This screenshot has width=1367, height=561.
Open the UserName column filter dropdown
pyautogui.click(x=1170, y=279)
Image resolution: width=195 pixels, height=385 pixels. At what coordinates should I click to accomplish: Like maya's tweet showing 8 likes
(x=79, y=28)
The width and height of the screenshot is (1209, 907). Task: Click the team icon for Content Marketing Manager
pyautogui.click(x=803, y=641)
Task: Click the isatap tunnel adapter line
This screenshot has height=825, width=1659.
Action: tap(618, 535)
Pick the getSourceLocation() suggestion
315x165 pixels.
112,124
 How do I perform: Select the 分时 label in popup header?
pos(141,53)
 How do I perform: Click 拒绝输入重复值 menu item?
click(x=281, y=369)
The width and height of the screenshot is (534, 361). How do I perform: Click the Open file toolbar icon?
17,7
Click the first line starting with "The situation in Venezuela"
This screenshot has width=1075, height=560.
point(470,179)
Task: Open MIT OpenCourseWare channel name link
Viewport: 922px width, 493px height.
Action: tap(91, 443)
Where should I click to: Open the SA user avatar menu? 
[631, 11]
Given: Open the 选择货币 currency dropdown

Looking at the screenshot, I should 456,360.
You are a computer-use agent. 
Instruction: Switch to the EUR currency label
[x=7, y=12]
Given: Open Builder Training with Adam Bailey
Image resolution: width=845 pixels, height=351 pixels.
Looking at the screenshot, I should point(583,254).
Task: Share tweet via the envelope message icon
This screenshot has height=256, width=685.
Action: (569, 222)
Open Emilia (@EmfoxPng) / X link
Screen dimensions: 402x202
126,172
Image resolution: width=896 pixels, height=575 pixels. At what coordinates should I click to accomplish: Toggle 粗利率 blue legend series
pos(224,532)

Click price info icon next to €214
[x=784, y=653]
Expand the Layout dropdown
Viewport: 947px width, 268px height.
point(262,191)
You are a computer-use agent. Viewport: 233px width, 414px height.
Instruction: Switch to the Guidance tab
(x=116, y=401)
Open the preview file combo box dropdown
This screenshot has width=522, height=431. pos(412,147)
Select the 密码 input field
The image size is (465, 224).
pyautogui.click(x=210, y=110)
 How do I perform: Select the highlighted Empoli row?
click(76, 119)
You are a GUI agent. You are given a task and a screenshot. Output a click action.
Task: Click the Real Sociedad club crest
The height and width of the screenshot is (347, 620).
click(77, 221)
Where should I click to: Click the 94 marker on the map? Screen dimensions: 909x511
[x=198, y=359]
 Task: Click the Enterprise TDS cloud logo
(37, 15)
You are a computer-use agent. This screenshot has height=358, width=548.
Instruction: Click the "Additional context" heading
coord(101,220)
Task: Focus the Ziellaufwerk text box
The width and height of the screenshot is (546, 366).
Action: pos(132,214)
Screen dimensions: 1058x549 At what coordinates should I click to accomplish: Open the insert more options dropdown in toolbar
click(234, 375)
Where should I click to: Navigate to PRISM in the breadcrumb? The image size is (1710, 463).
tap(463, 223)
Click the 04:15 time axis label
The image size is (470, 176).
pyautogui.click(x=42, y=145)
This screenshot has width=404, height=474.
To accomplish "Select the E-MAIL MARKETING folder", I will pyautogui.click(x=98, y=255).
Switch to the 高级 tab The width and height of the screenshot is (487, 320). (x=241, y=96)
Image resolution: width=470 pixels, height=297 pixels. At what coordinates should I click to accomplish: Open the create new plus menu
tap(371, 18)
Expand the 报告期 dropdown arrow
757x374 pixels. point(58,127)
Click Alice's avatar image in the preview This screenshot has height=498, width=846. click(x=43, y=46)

· · · · · · ·

◆ Assigned task: Return each line from the entries above that includes "agent".

◆ Answer to the exercise:
You are a computer-use agent. 
You are a computer-use agent. Viewport: 233px width, 414px height.
You are a GUI agent. You are given a task and a screenshot. Output a click action.
You are a computer-use agent. This screenshot has height=358, width=548.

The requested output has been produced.